In the Monty Hall Problem, to reduce complexity, label the doors C (the contestant's original door), R (the door to its right, wrapping around if necessary), and L (the door to its left). What leads up to the game state at the time the decision to switch is made are (A) Where the prize was placed and (B) How Monty Hall chooses a door to open if the prize is behind C.

The naive answer is based on only (A). The two unopened doors (C and R, or C and L) started with the same probability. So they must now have the same probability, 1/2, right? No, wrong, because we need to take (B) into account. If the prize is behind R then the host had to open L. If the prize is behind L then the host had to open R. But if the prize is behind C then the host had to choose. Since we don't know how, we have to assume there was a 50% chance that he would choose R, and 50% for L. Once we see him open, say, R? This 50:50 reduces the probability that the prize is behind C, so switching becomes twice as likely to win.

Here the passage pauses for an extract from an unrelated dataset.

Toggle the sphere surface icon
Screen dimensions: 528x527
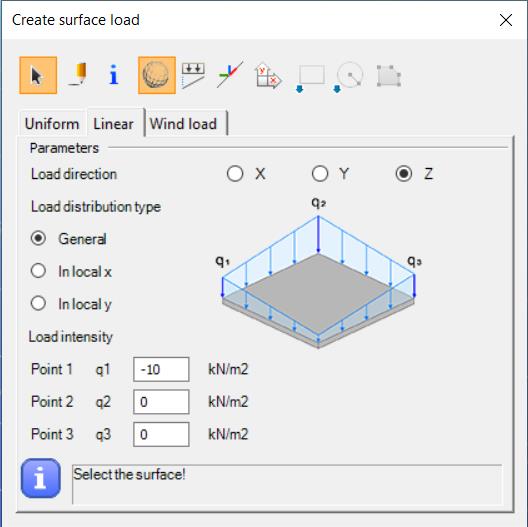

The Two Child Problem works exactly the same way. What leads up to the point where we are asked for a probability is (A) the gender makeup of the family and (B) how the information came to us if there is a boy and a girl.

The naive answer is based on only (A). A mixed family is twice as likely as either two-of-a-kind family. So the probability of two-of-a-kind is 1/3, right? Wrong, unless we know WITH CERTAINTY that we could not have learned about the other gender. If we do not have that certainty, then just like with Monty Hall we have to assume that half of the time in a mixed we would have learned the other gender. This makes a mixed family half as likely as (A) alone would suggest; in other words, the same as two-of-a-kind.The answer is 1/2.

Joseph Bertrand pointed out, in 1889, why we need to take (B) into account. Martin Gardner, who originated the Two Child Problem, repeated it in 1959. In the same article where he introduced the predecessor to Monty Hall (called the Three Prisoners Problem), and explained why (B) is important. It should be embarrassing to anyone who thinks that the "Tuesday" variation's answer is 13/27. Because it was first mentioned at a puzzle convention named in honor of Martin Gardner and forgot his warning. Adding irrelevant information can't change the answer, and if you take (B) into account the answer doesn't change.

> What they don't understand is probability.

Exactly. As the first reply to the first comment explains “The problem is that we don't know p(you're told at least one is a girl | they aren't both girls).”

It’s funny that the same commenter who writes that “to get the right answer you must be careful about conditional probabilities” finds that doing so is “splitting hairs about something boring and irritating.”